=== SOURCE PASSAGE ===
########
[tip: sched/urgent] sched/fair: Sanitize vruntime of entity being migrated

From: tip-bot2 for Vincent Guittot
Date: Wed Mar 22 2023 - 05:07:50 EST


The following commit has been merged into the sched/urgent branch of tip:

Commit-ID: a53ce18cacb477dd0513c607f187d16f0fa96f71
Gitweb: https://git.kernel.org/tip/a53ce18cacb477dd0513c607f187d16f0fa96f71
Author: Vincent Guittot <vincent.guittot@xxxxxxxxxx>
AuthorDate: Fri, 17 Mar 2023 17:08:10 +01:00
Committer: Peter Zijlstra <peterz@xxxxxxxxxxxxx>
CommitterDate: Tue, 21 Mar 2023 14:43:04 +01:00

sched/fair: Sanitize vruntime of entity being migrated

Commit 829c1651e9c4 ("sched/fair: sanitize vruntime of entity being placed")
fixes an overflowing bug, but ignore a case that se->exec_start is reset
after a migration.

For fixing this case, we delay the reset of se->exec_start after
placing the entity which se->exec_start to detect long sleeping task.

In order to take into account a possible divergence between the clock_task
of 2 rqs, we increase the threshold to around 104 days.

Fixes: 829c1651e9c4 ("sched/fair: sanitize vruntime of entity being placed")
Originally-by: Zhang Qiao <zhangqiao22@xxxxxxxxxx>
Signed-off-by: Vincent Guittot <vincent.guittot@xxxxxxxxxx>
Signed-off-by: Peter Zijlstra (Intel) <peterz@xxxxxxxxxxxxx>
Tested-by: Zhang Qiao <zhangqiao22@xxxxxxxxxx>
Link: https://lore.kernel.org/r/20230317160810.107988-1-vincent.guittot@xxxxxxxxxx
---
kernel/sched/core.c | 3 ++-
kernel/sched/fair.c | 55 +++++++++++++++++++++++++++++++++++---------
2 files changed, 47 insertions(+), 11 deletions(-)
########
=== STORED DATA ===
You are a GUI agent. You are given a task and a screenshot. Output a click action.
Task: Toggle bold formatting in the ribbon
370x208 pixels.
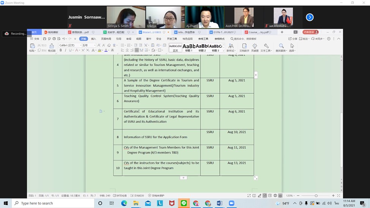(61, 50)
########
=== TASK LIST ===
(A) In the sched/fair commit notice, why is the threshold increased to around 104 days? Answer in one to three sentences.
(B) Write what comes next in the sched/fair commit notice, picking up after its last line.

=== RESULTS OF THE EXERCISE ===
(A) The threshold is raised to around 104 days to allow for a possible divergence between the clock_task of two rqs.

(B)
diff --git a/kernel/sched/core.c b/kernel/sched/core.c
index 488655f..0d18c39 100644
--- a/kernel/sched/core.c
+++ b/kernel/sched/core.c
@@ -2084,6 +2084,9 @@ static inline void dequeue_task(struct rq *rq, struct task_struct *p, int flags)

void activate_task(struct rq *rq, struct task_struct *p, int flags)
{
+ if (task_on_rq_migrating(p))
+ flags |= ENQUEUE_MIGRATED;
+
enqueue_task(rq, p, flags);

p->on_rq = TASK_ON_RQ_QUEUED;
diff --git a/kernel/sched/fair.c b/kernel/sched/fair.c
index 7a1b1f8..6986ea3 100644
--- a/kernel/sched/fair.c
+++ b/kernel/sched/fair.c
@@ -4648,11 +4648,33 @@ static void check_spread(struct cfs_rq *cfs_rq, struct sched_entity *se)
#endif
}

+static inline bool entity_is_long_sleeper(struct sched_entity *se)
+{
+ struct cfs_rq *cfs_rq;
+ u64 sleep_time;
+
+ if (se->exec_start == 0)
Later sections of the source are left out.